I'm not sure what's really real anymore even though I know what's actually real. I'm a confused and troubled soul and my heart has been annihilated by shame and guilt.

I am falling apart, or maybe I just want to be falling apart so someone will pay attention to me. I can't stand to be healthy and successful because it brings positive attention, and I'm not quite sure what to do with that. Positive attention is foreign to me; it is negative attention that I crave so deeply.

I loathe everything about me and have no sense of self-identity. I am lost, dazed, f'ed up and utterly desperate.
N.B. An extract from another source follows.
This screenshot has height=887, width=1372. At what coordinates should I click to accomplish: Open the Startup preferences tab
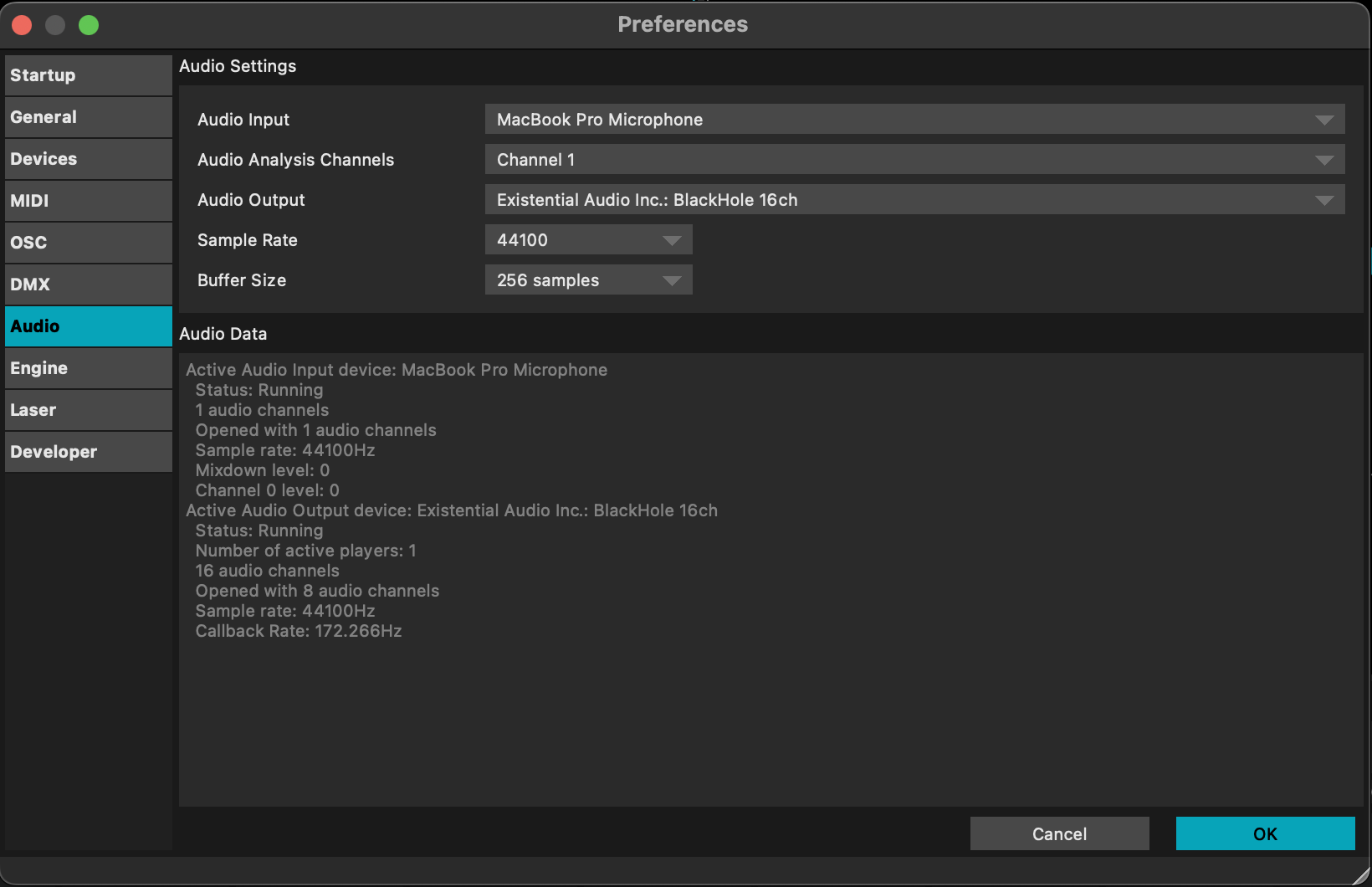coord(88,75)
I (almost) believe it's worth it just to give up my independence to have someone take care of me and everything I need.

I'm constantly looking for "mother figures" and never quite getting the attention my four-year-old inner child needs.

I am such a pathetic human being, a waste of space (as my former partner used to tell me), a failure.

I cannot wrap my head around how to run my life and be self-sufficient. I have always depended on my mother. And now that my mother is gone (and that's probably my fault too), I am stuck in a rut with no idea how to be a functioning member of society.

(This is starting to sound like a suicide note, but rest assured I am not contemplating suicide at this moment; I do, however feel like giving up and wish there was a less permanent solution than death -- can't I just sleep for a year or so? But then again, what would that solve?)

I'm grasping at straws for anything, everything, that might resemble a hug or a kind word.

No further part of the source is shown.